TEXT Start Marker
How to weave research into a screenplay
24 Tuesday Mar 2015
Tags
documentary, expert, fiction, research, talking heads, true story
Jacob Berry writes:
I am writing a documentary screenplay on witchcraft in the American Pentecostal church, which occurred back in the 1980s. I have a problem. I have quoted from books on the subject to prove they actually do this, but I do not know how to weave this into the play to make it professional. Can you help?
Thank you. It’s a great question, Jacob, and goes to the heart of how to make a story work – so I’m going to talk about how to do this for documentary, and then how you can apply exactly the same principles to drama.
Find the experts
The first step is to do the research – which you have done. That means you do know what the reality is, or was. That’s crucial.
The next step, of course, is getting it across. You’re planning a full-on dramatised true-story with interviews, so you have the possibility of turning to real-life experts, which of course drama can’t do so easily, but there are traps even so.
TV and film audiences are less patient with talking-head interviews, but they still have their place in documentary, if handled carefully. I always look for three interviewees most of all.
Doing the casting
1. The expert – this is the person who can prove she knows what she’s talking about. She’s written the book, studied the field, lectures on the subject (as appropriate).
2. The user – this person is at the sharp end. He has personal experience. If #1 wrote the book about climbing the mountain, #2 actually climbed it. Or, in your case, saw the evidence at first hand.
3. The convert – perhaps the most useful interviewee of all, she started off as an unbeliever and now she’s changed her mind.
However, you’re right, with such a controversial subject you risk sounding one-sided and amateurish, so you also have to include:
4. The implacable opponent – this one is in the other camp. He refuses to believe. This character allows you to have all the audience’s doubts aired on screen. This is crucial because you can be sure they’ll be having those doubts, and by putting them into someone else’s mouth you show that you are professional and willing to allow for other sides to the story.
TEXT End Marker
EXCERPTED RECORDS Start Marker
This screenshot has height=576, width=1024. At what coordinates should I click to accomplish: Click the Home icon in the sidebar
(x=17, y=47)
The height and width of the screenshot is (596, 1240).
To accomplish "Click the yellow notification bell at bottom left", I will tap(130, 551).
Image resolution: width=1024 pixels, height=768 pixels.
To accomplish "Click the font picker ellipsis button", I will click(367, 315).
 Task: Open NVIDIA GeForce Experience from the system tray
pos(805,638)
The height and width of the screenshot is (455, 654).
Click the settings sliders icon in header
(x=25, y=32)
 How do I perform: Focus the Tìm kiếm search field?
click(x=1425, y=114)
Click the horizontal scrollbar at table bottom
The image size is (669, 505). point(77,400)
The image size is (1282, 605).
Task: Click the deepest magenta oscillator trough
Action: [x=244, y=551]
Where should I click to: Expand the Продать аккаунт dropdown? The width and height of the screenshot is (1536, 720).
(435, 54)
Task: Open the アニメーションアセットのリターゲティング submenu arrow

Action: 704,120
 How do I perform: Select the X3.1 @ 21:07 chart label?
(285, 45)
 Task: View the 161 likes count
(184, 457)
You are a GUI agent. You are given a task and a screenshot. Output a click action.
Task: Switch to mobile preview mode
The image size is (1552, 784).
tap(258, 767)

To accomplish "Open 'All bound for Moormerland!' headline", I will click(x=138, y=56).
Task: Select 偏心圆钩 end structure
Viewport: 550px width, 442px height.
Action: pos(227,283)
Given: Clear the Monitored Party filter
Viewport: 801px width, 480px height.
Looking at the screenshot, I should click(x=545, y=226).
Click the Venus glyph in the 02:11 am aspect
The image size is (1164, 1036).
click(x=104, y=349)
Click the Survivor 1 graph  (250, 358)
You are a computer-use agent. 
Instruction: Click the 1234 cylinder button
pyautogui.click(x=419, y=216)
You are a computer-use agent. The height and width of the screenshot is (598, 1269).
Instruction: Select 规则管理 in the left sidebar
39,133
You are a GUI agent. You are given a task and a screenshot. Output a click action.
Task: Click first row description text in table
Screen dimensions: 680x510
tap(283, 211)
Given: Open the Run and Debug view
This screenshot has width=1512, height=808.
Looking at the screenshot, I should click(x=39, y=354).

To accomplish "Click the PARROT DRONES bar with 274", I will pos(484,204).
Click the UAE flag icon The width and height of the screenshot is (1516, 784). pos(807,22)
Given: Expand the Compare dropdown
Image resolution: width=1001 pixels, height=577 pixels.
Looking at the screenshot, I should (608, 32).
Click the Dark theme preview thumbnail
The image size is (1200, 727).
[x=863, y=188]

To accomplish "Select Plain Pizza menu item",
EXCERPTED RECORDS End Marker
• PARTS OF THE EXERCISE:
[1] Rewrite the paragraph of the post that begins "4. The implacable opponent" as a short bulleted list that keeps its main facts.
[2] According to the post, why does a documentary on a controversial subject need an implacable opponent among its interviewees? Answer in one to three sentences.
[3] Reproduce the part of the post from "3. The convert" up to and including "to the story.", word for word.
None of the items are needed here.

• EXPECTED RESPONSES:
[1]
- The implacable opponent is in the other camp and refuses to believe.
- This person lets all of the audience's doubts be aired on screen.
- That matters because the audience will certainly have those doubts.
- Putting the doubts into someone else's mouth shows that you are professional and willing to allow for other sides to the story.

[2] With a controversial subject, the film risks sounding one-sided and amateurish. The audience is sure to have doubts, and an opponent voices them on screen. This shows that the filmmaker is professional and willing to allow for other sides to the story.

[3]
3. The convert – perhaps the most useful interviewee of all, she started off as an unbeliever and now she’s changed her mind.
However, you’re right, with such a controversial subject you risk sounding one-sided and amateurish, so you also have to include:
4. The implacable opponent – this one is in the other camp. He refuses to believe. This character allows you to have all the audience’s doubts aired on screen. This is crucial because you can be sure they’ll be having those doubts, and by putting them into someone else’s mouth you show that you are professional and willing to allow for other sides to the story.